В числе важнейших предметов, которыми думали заняться новые избранники, было вероисповедание и законы о священниках. Комиссия, на которую возложили это важное дело, избрала своим докладчиком молодого
Камилла Жордана; воображение его было возбуждено ужасами лионской осады, а чувствительность, хотя и была искренней, не была лишена некоторой претензии. Докладчик пустился в длинные и напыщенные рассуждения о свободе вероисповеданий. Недостаточно, сказал он, не стеснять каждого в исполнении им своих религиозных обрядов, но – чтобы эта свобода была действительной, – не следует требовать ничего, что могло бы оскорбить саму веру. Так, например, нельзя непременно настаивать на присяге священников, ибо, хотя таковая ни в чем не оскорбляет их веры, но, будучи дурно ими истолковываема, считается противной учениям Церкви. Это – тирания, результатом которой стало образование целого класса людей преследуемых и весьма опасных, так как они, имея большое влияние на умы, будут втайне призывать народ к восстанию. Что же до богослужения, недостаточно его разрешать в закрытых храмах, должно – запрещая внешнюю пышность, которая могла бы подать повод к беспорядкам, – разрешить и некоторые необходимые обряды.
Колокола, например, необходимы для созыва в церковь в известные часы, они составляют принадлежность богослужения, а запрещать их – значит стеснять свободу. К тому же народ привык к их звону, любит их и до сих пор не может без них обходиться; в деревнях закон против колоколов никогда не приводили в исполнение. Возвращая звон колоколов, удовлетворяли невинной народной потребности и устраняли соблазн неисполнения закона. То же можно было сказать и относительно кладбищ. Запрещая церковные церемонии, следовало, однако, дозволить иметь особые места, предназначенные для погребения, в ограде которых можно было бы поставить символы каждой религии.
В силу этих начал Камилл Жордан предлагал отменить требование присяги, уничтожить карательные законы, которые были их следствием, и дозволить кладбища. Хотя изложение этого доклада и страдало излишней запальчивостью, но начала его были справедливы.
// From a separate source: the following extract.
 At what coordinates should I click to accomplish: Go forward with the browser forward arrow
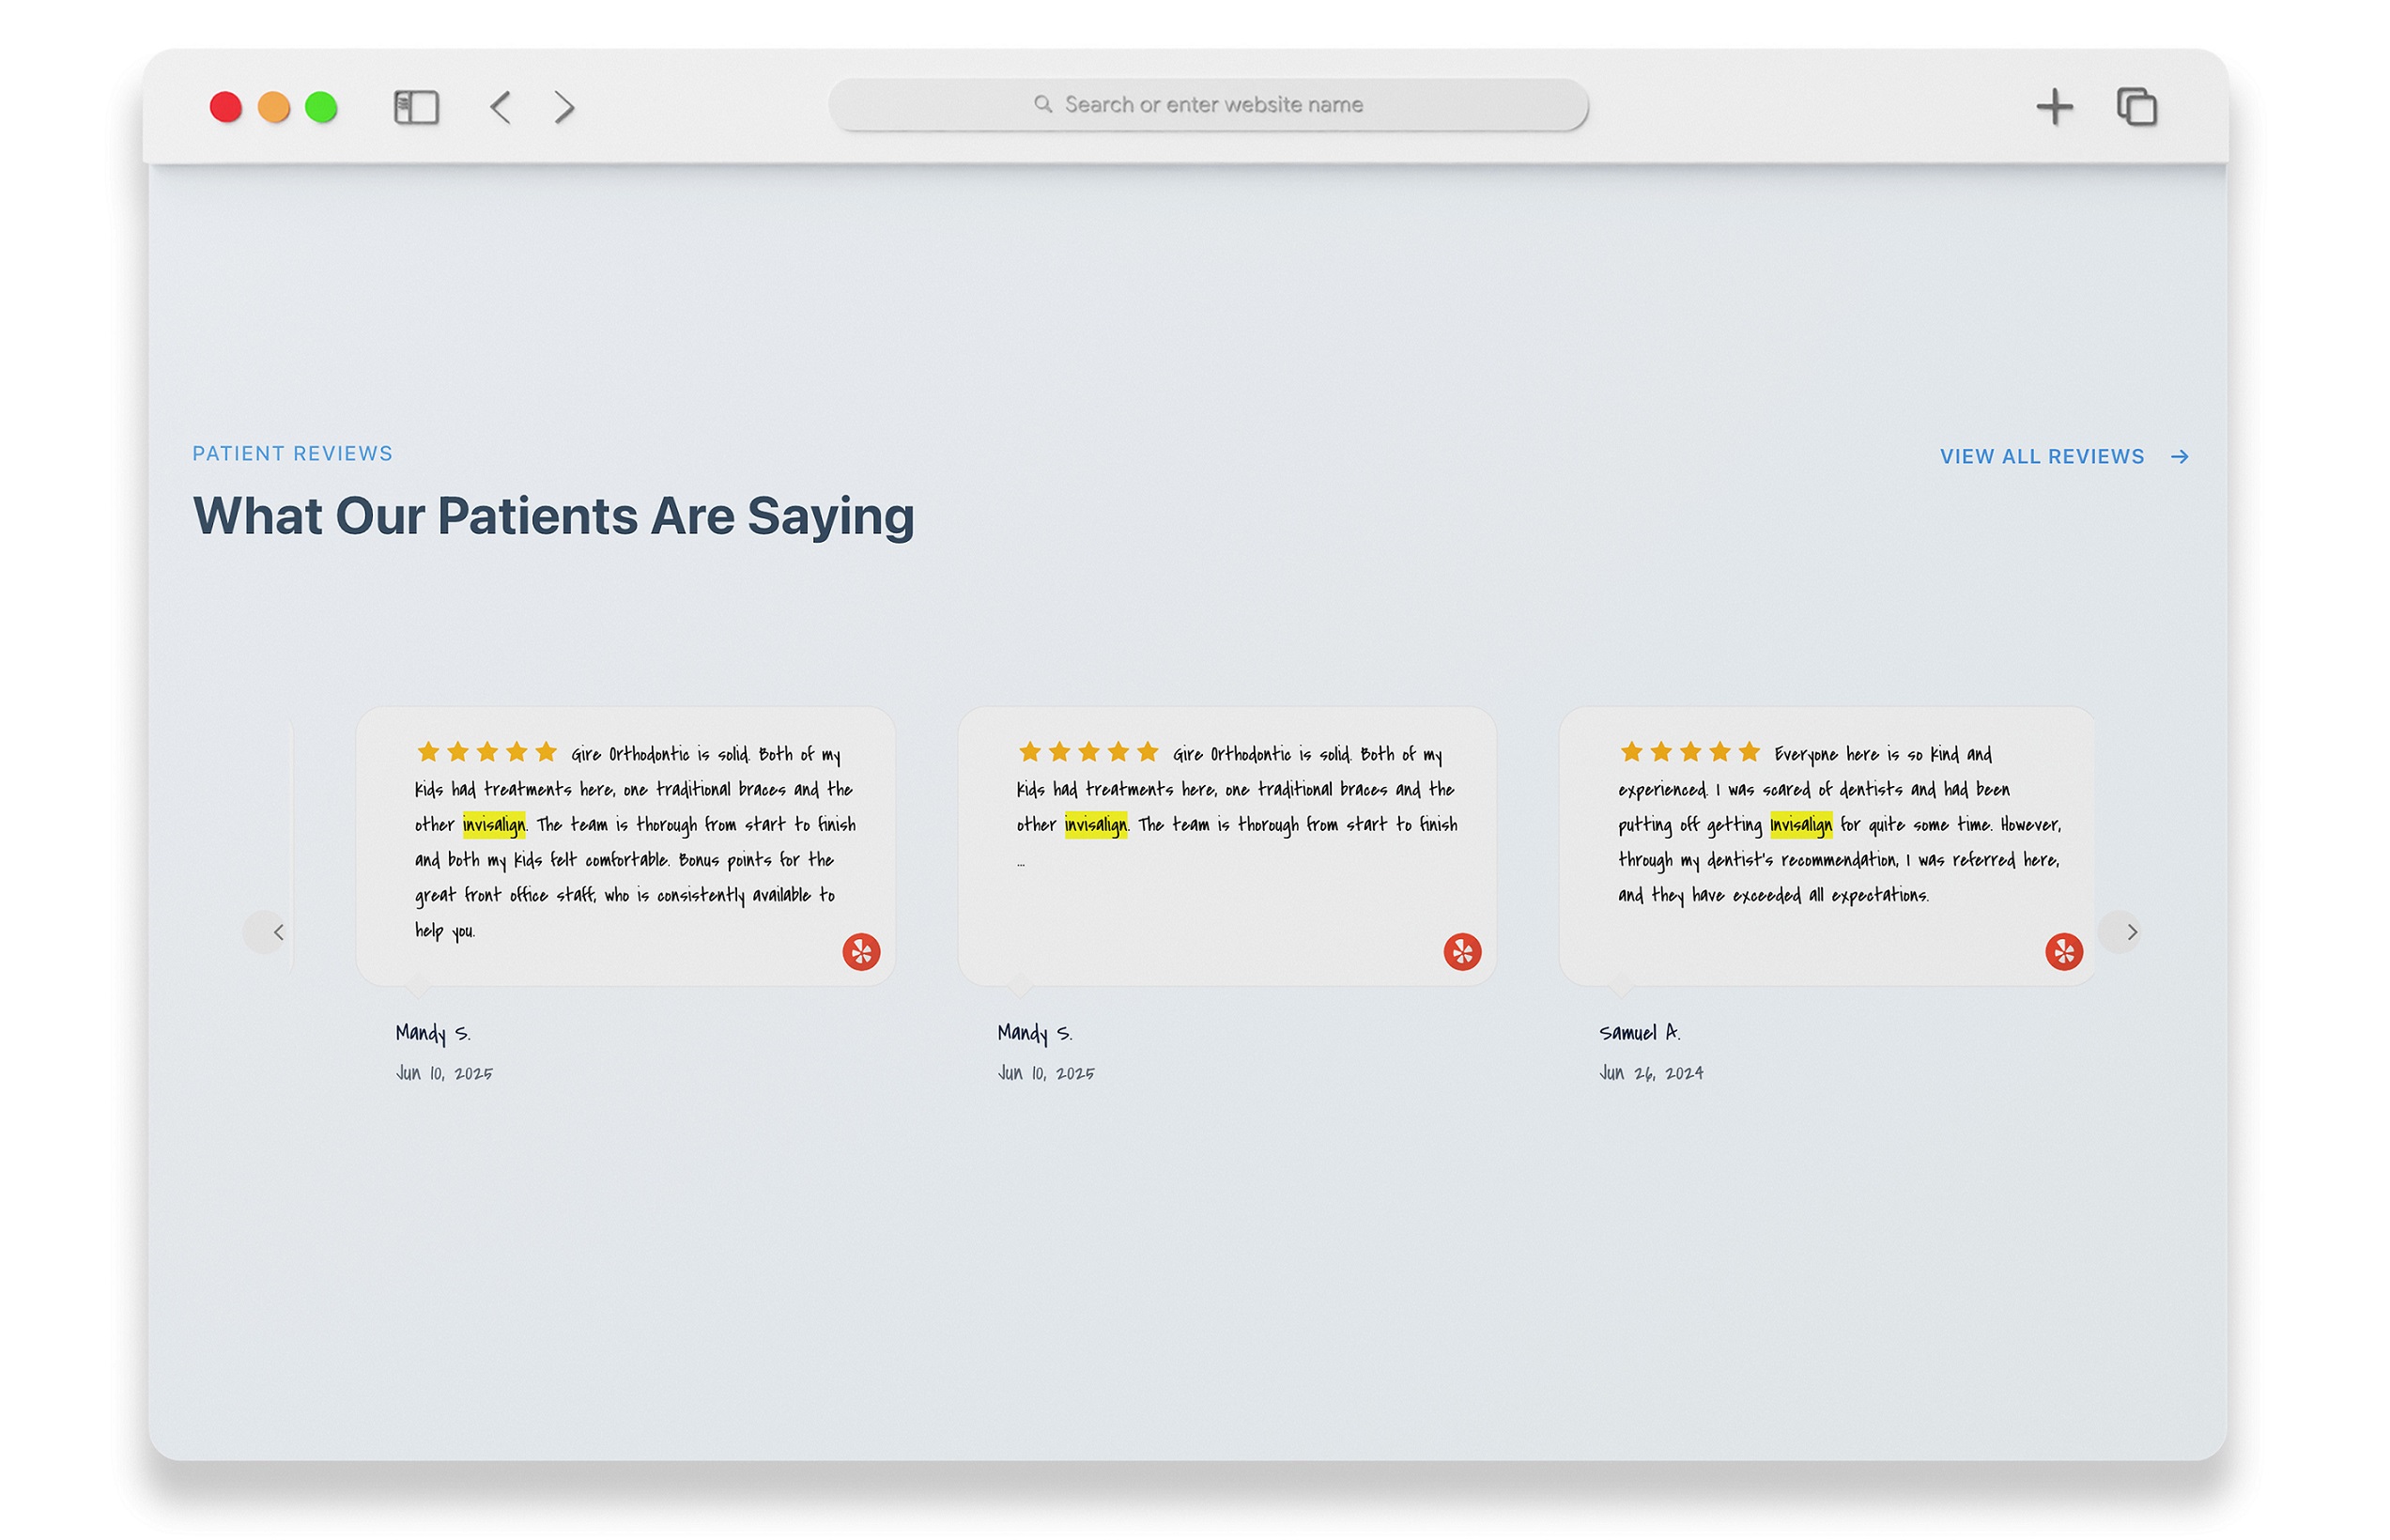click(565, 107)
Конвент уже вернул католикам храмы; Директория также могла разрешить им колокола, кресты на кладбищах, отмену присяги и законов, наказывающих неприсягнувших священников. Но разве для достижения подобных целей использовали подходящие формы и выбирали благоприятные моменты? Если бы, вместо того чтобы воспользоваться ими как средством нападения на Директорию, дождались более благоприятного времени, дали бы страстям успокоиться, а правительству упрочиться, то, без сомнения, добились бы желаемых уступок. Но уже только потому, что они теперь выдвигались контрреволюционерами, этим требованиям противились патриоты. Звон колоколов как бы напоминал патриотам набат контрреволюции. Страсти их, включавшие заблуждения, опасения и ненависть, нуждались в понимании и бережном к ним отношении.